La    the wordMa    speaksBa    without you2

cathy park hong is a poet dedicated to expanding and experimenting with the capacities of a living art. Her writing, editing, and performances across media seek to open up the "interactive possibilities" of poetry for the sake of providing "alternative ways of living within the existing real," as she puts it. "What are ways in which the poetic praxis can be a ritual for social experimentation? The poem as a [End Page 1] public encounter is entrenched in habit. How many ways can we change this encounter?"3

Hong's work as a poet is thus deeply immersed in questions of method—attending not only to how poetry looks, sounds, and creates meanings, but also to how encounters with poetry are themselves necessarily sites of experimentation and challenge. As she writes in a 2014 essay, "The encounter with poetry needs to change constantly via the internet, via activism and performance, so that poetry can continue to be a site of agitation, where the audience is not a receptacle of conditioned responses but is unsettled and provoked into participatory response."4 Such constant change is at once an activist demand with political significance, as well as an open invitation for the participatory imagination. "A honeycomb of lights. / The world pours in," to cite a couplet from a poem in Hong's second volume of poetry, Dance Dance Revolution (2007).5 Cathy Hong's poetry is dedicated to multiplying such sites of openness and agitation. This includes undertaking creolized experiments in translation and language-creation that explore "what language can endure while still producing meaning" as well as creating dystopian storyworlds of imperial expansion and corporate global fantasy. Such a project extends, significantly, to Hong's investment in forging new channels of aesthetic engagement and political solidarity.6

A professor of creative writing at Rutgers University and Poetry Editor at the New Republic, Hong is the author of three volumes of experimental poetry as well as numerous essays and collaborations that meditate on the soundscapes, and also the politics, of experimentalism. Throughout her poetry sequences, she develops an ever-changing technopoetics of contraction and expansion that functions—that agitates—in and between languages, in and between poetic forms, and in and between landscapes and cityscapes of power. Her debut volume, Translating Mo'um (Hanging Loose Press, 2002), received a Pushcart Prize; her second collection, Dance Dance Revolution (W. W. Norton, 2007), was selected by Adrienne Rich for the Barnard Women Poets Prize. A serial poem in alternating hybrid languages, Dance Dance Revolution is also a work of speculative fiction, which invents an all-too-recognizable future dystopia of planned cities and global tourism, along with a pair of character witnesses who chronicle these worlds in their distinctive poetic voices.

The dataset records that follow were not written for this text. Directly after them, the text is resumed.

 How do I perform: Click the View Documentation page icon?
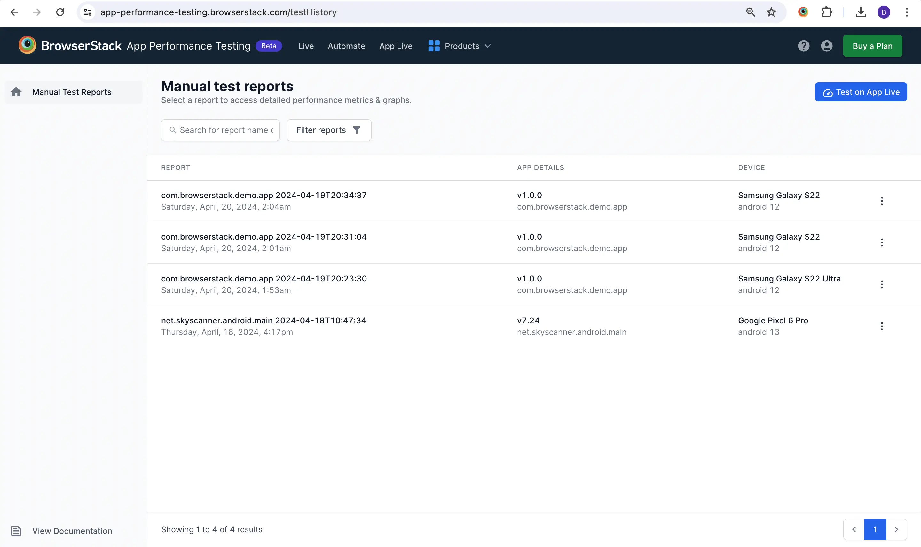[16, 531]
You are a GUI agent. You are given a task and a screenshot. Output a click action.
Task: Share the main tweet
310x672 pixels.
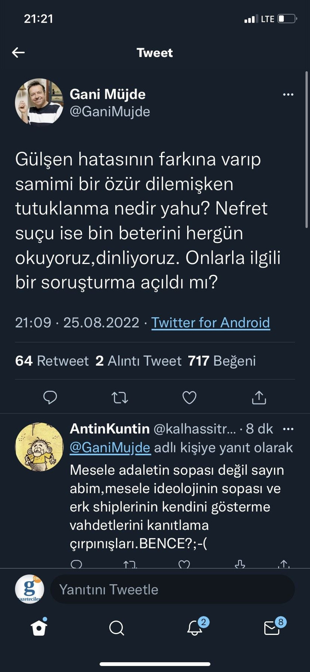[259, 398]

Hong literally invents a new language for one speaker, the Desert Guide, whose "sizable Mouthpiece role" at once bears the linguistic residue of global migration and testifies to the [End Page 2] art of survival in the volume's storyworld. In her most recent volume of poetry, Engine Empire (2012), Hong presents a triptych of dystopian "boomtowns," the murderous Wild West of the American 1860s, the accelerated urban-industrial growth of contemporary China, and the sad and quietly terrifying cognitive saturation of our experience by "smart" technology in the imminent Silicon Valley future.

At once conceptual and analytical, at once narratively, formally, and semiotically experimental, Hong's poetry explores what it means to become an instrument, whether an instrument of music and art or an instrument of violence and empire. For all their linguistic experimentalism, her books are also dramas of artistic consequence and political consciousness alike.